The above example assumes that the wetting line is a straight line (slow drawdown). The example does not consider the hysteresis of pore pressure in the slope caused by the drop in the free water level. Jia [49] assumed that the water head of the boundary on the left was fixed and analyzed the seepage field and stability of the slope in the case of a sudden drop in the water level of the boundary on the right. To further verify the validity of the established model in transient analysis, the same model was analyzed and studied.
The change in the stability of the slope from the top of the slope to the bottom of the slope was analyzed. The moment the water level before the slope drops to the bottom of the slope, the safety factor of the slope, is 0.788 because the water pressure inside the slope has no time to dissipate. However, the pore pressure in the slope dissipates continuously, the infiltration line in the slope changes constantly, and finally, the safety factor when the seepage flow is stable, and its value is 0.989. These results are in good agreement with the results in the literature [49] (safety factor = 0.80 at the initial time of the slope, and landslide and safety factor = 0.992 when the seepage is stable).

3.3. Comparison and Verification of Model Test and Numerical Simulation Results

From the model test, the data obtained from the medium sand model test with a slope ratio of 1:2 and the silt model test with a slope ratio of 1:0.7 were selected for analysis. It can be seen from Table 2 that the speed at which the water level drops v = 0.043 cm/s before the slope of the medium sand model test. The model test results of these two different filling materials were compared with the numerical simulation results, as shown in Figure 7. The dotted line in the figure is the numerical simulation calculation value. From Figure 7, it can be concluded that the variation law of the seepage field of the slope measured by the test is in good agreement with the results obtained by the numerical analysis using the Seep/W module during the drop in the water level in front of the slope.

4. Analysis of Influence of Water Level Fall on Slope Stability

The drop in the water level in front of the slope will inevitably cause a continuous change in the seepage field of the slope, and the stable seepage field in the original slope will become an unsaturated and unstable seepage field, that is, there will be a redistribution of pore water in the slope with the change in the water level in front of the slope. The stability of the slope will change with the dissipating hydrostatic pressure outside the slope and the dissipating speed of the pore water pressure inside the slope. Comparison and verification of the model test and numerical simulation results in Section 3.3 and the calculation results of the relevant examples in Section 3.2 prove that the numerical model established can better reflect the variation law of the seepage field and stability in the slope during the drawdown of the water level in front of the slope.
The stability of a slope with a given geometry is influenced by the change in the drawdown of the water level speed outside the slope, the drawdown of the water level ratio, and the mechanical parameters of its soil. To highlight the influence of variables on slope stability, this numerical simulation method uses the same slope size model as the model test (Figure S1).

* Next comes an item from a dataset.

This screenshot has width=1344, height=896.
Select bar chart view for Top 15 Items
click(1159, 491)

The law of change in the seepage field of the slope and the stability of the slope when there is a change in single variables, such as the water level drop rate before the slope, the water level drop ratio, and the permeability coefficient, is discussed.

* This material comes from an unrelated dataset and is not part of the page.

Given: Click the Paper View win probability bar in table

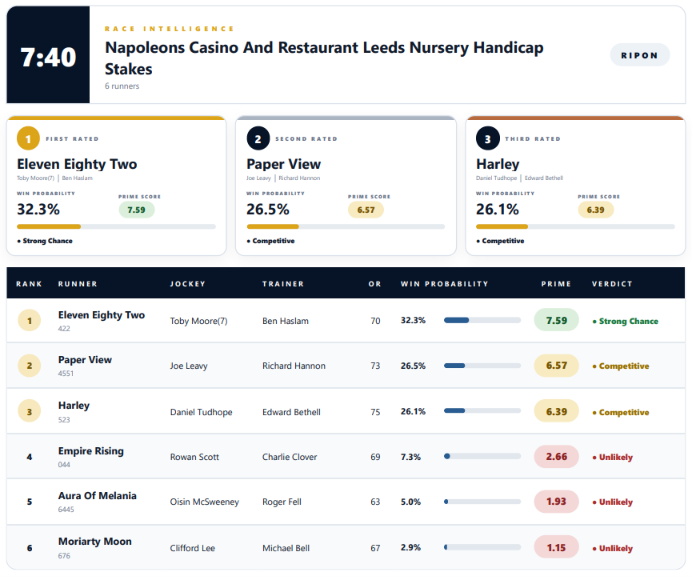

4.1. Analysis of Influence of Water Level Falling Speed on Slope Stability

4.1.1. Influence of Falling Speed on Seepage Field

In the model calculation in this section, the physical and mechanical parameters of the silt in the model test were used for analysis. The influence of five free-water level falling velocities (0.001 cm/s, 0.01 cm/s, 0.05 cm/s, 0.1 cm/s, and 0.5 cm/s) on the seepage field of the slope and the stability of the slope was analyzed. Figure S2 shows the contour maps of pore pressure in the slope corresponding to the initial state and different positions after the water level in front of the slope is stabilized. Under the condition of low-speed drop, the pore water pressure near the slope dissipates faster with the drop in the water level in front of the slope. When the deceleration is 0.5 cm/s, the pore pressure at the trailing edge of the slope remains basically unchanged. When the water level before the slope drops to the bottom of the slope, the pore pressure in the slope has not had time to dissipate, and the lag value of the trailing edge water head reaches 94.3%, i.e., a dissipation of only 5.7%. According to the criteria for judging a sudden drop as described in Section 2 [47], it belongs to the sudden drop category. Compared with the assumption that the wetting line in the slope remains unchanged for the sudden drop condition in engineering practice, the pore pressure near the slope surface is lower than the pore pressure at the trailing edge of the slope in the actual simulation. The infiltration line in the slope does not keep the original straight line unchanged, and the pore pressure near the slope is dissipated to a certain extent. When the drop speed is 0.001 cm/s, the lag value of the trailing edge head is about 14%, which is close to the slow drop described in Section 2.
Figure S3 shows the change in the slope infiltration line when the water level drops by 5 cm as the water level falls from the front of the slope to the bottom of the slope. When the water level in front of the slope is close to a slow drop, the infiltration line in the slope is similar to a straight horizontal line. Therefore, when analyzing the working condition of the water level in front of the slope falling slowly, it is assumed that the infiltration line in the slope is a straight line, the error between the obtained result and the real situation is small, and it has a good reference. Water level fall speeds of 0.1 cm/s, 0.05 cm/s, and 0.01 cm/s are in the transitional range from a slow drop to a sudden drop. The infiltration line in the slope is relatively flat at the initial moment of the water level drop. With the continuous decline in the water level in front of the slope, the seepage gradient of the seepage field of the slope gradually increases and the change is more obvious with the increase in the falling speed.
The water pressure difference in the slope caused by the drop in the water level in front of the slope leads to seepage in the slope from the inside of the slope toward the outside, which threatens slope stability. From the vector diagram of the velocity in the slope in Figure S4, it can be seen that the seepage is from the inside of the slope toward the outside. According to “Seepage Computation Analysis & Control” (Ref. [47]), the seepage force per unit volume of soil along the streamlined direction is proportional to the seepage gradient value. It can be seen that the greater the drop speed of the water level in front of the slope, the greater the downward seepage force formed by the seepage field of the slope to the slope body. At the same deceleration, this mentioned penetration force is greater closer to the slope.
To compare the influence of different drop speeds on the lag value of the water head on the slope, Figure 8 shows a comparison of water levels inside and outside the slope at different positions (x = 100 cm, x = 165 cm, and x = 230 cm) on the slope with different drop speeds. A comparison of the inner and outer water levels of different deceleration slopes from Figure 8 shows that as the deceleration increases, the lag of the water level inside the slope relative to the water level outside the slope is more obvious. A comparison of the water levels inside and outside the slope at different positions on the slope shows that the point close to the slope surface has little effect on the hysteresis phenomenon; the closer the area is to the slope, the more obvious the effect of falling speed on the lag difference of water levels inside and outside the slope.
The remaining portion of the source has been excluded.